BEGIN
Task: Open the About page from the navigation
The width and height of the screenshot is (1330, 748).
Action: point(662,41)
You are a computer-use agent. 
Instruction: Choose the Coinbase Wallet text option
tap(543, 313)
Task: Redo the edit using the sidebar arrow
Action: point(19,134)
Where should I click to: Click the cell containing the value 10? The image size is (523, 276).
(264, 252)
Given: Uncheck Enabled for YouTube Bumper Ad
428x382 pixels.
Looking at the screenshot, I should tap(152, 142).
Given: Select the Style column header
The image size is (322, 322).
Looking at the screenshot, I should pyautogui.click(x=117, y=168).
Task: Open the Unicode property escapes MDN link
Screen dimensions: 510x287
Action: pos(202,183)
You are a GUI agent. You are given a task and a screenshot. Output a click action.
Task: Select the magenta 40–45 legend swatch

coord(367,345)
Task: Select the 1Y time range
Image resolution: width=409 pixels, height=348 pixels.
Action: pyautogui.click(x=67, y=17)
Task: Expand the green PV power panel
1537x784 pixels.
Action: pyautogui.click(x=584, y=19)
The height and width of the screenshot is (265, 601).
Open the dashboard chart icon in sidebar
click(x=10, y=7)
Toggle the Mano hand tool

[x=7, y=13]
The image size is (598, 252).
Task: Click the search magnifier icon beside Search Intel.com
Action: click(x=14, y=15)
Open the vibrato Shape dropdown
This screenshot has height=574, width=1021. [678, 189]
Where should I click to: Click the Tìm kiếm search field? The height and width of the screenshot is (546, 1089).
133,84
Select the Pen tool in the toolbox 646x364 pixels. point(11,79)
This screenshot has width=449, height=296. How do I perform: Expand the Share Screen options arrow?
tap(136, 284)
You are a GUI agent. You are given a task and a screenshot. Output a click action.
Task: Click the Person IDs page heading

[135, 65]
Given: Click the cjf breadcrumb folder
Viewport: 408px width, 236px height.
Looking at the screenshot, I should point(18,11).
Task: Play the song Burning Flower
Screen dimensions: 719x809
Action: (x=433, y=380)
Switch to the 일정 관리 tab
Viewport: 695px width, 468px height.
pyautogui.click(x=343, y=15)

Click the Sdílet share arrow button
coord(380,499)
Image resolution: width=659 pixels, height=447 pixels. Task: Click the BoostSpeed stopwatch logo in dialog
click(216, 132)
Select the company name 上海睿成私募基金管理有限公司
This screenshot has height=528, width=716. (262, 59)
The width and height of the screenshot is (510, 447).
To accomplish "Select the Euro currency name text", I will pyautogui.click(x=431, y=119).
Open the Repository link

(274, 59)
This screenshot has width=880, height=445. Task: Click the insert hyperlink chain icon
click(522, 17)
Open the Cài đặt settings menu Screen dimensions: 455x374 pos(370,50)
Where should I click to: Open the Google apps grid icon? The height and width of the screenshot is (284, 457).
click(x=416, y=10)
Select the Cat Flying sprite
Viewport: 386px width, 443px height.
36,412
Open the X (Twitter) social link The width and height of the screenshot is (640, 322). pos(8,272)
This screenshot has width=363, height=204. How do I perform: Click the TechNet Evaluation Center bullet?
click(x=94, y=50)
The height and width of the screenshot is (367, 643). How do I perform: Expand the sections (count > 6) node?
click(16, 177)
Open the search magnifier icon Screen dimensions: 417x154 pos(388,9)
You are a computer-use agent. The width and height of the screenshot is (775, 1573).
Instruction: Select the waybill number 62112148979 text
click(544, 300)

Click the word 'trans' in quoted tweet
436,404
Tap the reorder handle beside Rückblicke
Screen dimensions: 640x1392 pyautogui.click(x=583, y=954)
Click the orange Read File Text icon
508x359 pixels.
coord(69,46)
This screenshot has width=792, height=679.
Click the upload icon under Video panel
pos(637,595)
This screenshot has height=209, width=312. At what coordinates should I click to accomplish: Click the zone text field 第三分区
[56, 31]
END
* _Work task_
Tally the lines of the material in which the string "computer" appears. Give the tally and nothing else.

* _Solution_
2